General question about C++ Programming/Computer Science
Basically, I'm really thinking about changing majors from Computer Science. I'm now going to be starting my 4th semester at it, and I still have very very basic C++ knowledge and practice at it. I've been at it for 8-10 hours a day my entire winter break and I still am stuck with so many 'programs' not working at all. Compiler errors with no idea why.
I'm just looking for some information as how programming or Computer Science is in real industry, not in school.
My college only teaches C++ for 4 months, during my 1st semester. They taught from "Hello World" to introduction to pointers, (with flow of control, declarations, basic stuff in between). We never really used and of them in any programs, just read from the book up to there. After that, every other course has been a lecture on basic computer theory. We never code again.
I tried talking to my CS advisers, and they admitted that they are not CS majors, (in fact, it seems they never touched Computer Science or programming with a ten foot pole!) They pull out the school's guidlines on CS and repeat it.
My school doesn't help students get work experience till our junior year, basically my 5th semester, and I don't really think I could get a job anyway, with my lack of computer knowledge and programming skills.
I can't get tutor help for coding, since that is only assigned to 1st semester CS students. I ask professors, and they don't answer me in emails or in person, especially since they just teach theory from a book and not code themselves. I've asked my peers, and almost all of them know just about as much as me, save for a few who learned coding a while ago and are just waiting for their degree. They aren't too willing to help out so many people also, (I don't blame them, everyone here is in need of help and ask them...)
I have 3 C++ books, and have been going throught them, but it doesn't help much if I don't have answers to look at and compare to my code, nor a way to find out why my implementation doesn't work, or what that complier error that I'm getting.
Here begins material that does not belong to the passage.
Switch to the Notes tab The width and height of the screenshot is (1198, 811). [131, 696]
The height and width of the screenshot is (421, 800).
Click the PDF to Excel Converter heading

I really don't think I'm ever going to be able to get a CS job with the knowledge I got, I'll be graduating in only 2 more years :( I just don't know how it is in the industry, seems no one does at my school. I'm thinking of just changing majors to Information Technology, or to ensure I actually get a job, change schools and go for business..... :(
It's not like I slack off or anything like that. I'm good at science and math, which I have to take along with the Computer classes, but for all the studying I do, I seem to get no where with it.
Any information about what to do with programming or Computer Sciene in the work field would be very appreciated. I have no where else to ask. I'm stuck.
Thank you for your time.
I have to agree... sounds like a bad school.
[DISCLAMER] - I didn't major in Computer Science.
I'm not surprised that some of the professors are not C++ experts. They are probably working on higher-level stuff, and may not do that much actual coding.
However, it is very surprising (and very disturbing) that the advisors tutors & professor's assistants are not more helpful. It is also surprising that your advisors are not CS majors. The advisors at my school (Cal Poly) were all professors in the department.
Things may not be as bad as they seem:
If possible, try to check-out the school's reputation-rating-ranking. And, try to find out what jobs the CS graduates are getting. Maybe you can get some info from your school's placement office. (The last time I tried to dig-up school ratings, I didn't find much... but that was in the pre-internet days.) I sort-of doubt that NJIT really sucks that badly! It is a real university, not a fly-by-night tech school.
It's not unusual for universities to focus on theory. For example, I took Electronic Engineering and they didn't teach me how to repair a TV... or even how TV's work! I'm sure you can major in Mechanical Engineering and not learn how to repair your car. You can learn this stuff in community college... and 2 years of community college will usually give you more practical knowledge than the first two years of university. But, you should be getting a more solid foundation. It is not uncommon to feel like you haven't learned anything. Most graduates seem to have "feelings of inadequacy".
I would assume that a CS student would be required to take at least 4 semesters of programming languages. Maybe 2 semesters of C++, and 2 more semesters with emphisis on specific topics (Graphics, Windows, Databases, etc.), or 2 semesters of another language.
I would also expect a lot of coding required for most of your other CS classes. CS students are often required to to take an OS class and write an OS... How are you going to do that without writing code?
If you really think that NJIT has a lousy CS program, don't change majors. Change schools! A school with a poor CS program is probably week in all technical subjects... It might have an excellent Social Science program,, etc... But, a school named New Jersey Instiute of Technology should be strong in all technical subects.
Try working on the way you develop and debug your code.
I still am stuck with so many 'programs' not working at all. Compiler errors with no idea why.
Start-out with a very small program, and then test-compile and test-run your program every few lines of code. When you write a function, start-out with an empty function that returns some fixed value (if it has a return value). If you develop your code this way, you will always know where your errors are, and you should only have to deal with a few errors at a time. The more experience you get, the more code you can write between tests. But, nobody writes an entire program before testing! You should test every function thoroughly even if you have to write code just to test it. (I don't always do that.)
Also, learn to use your compiler's debugger (to help with run-time errors). You're going to be spending lot's of time programming and debugging over the next few years. A few hours invested in learning your debugger will pay-off quickly.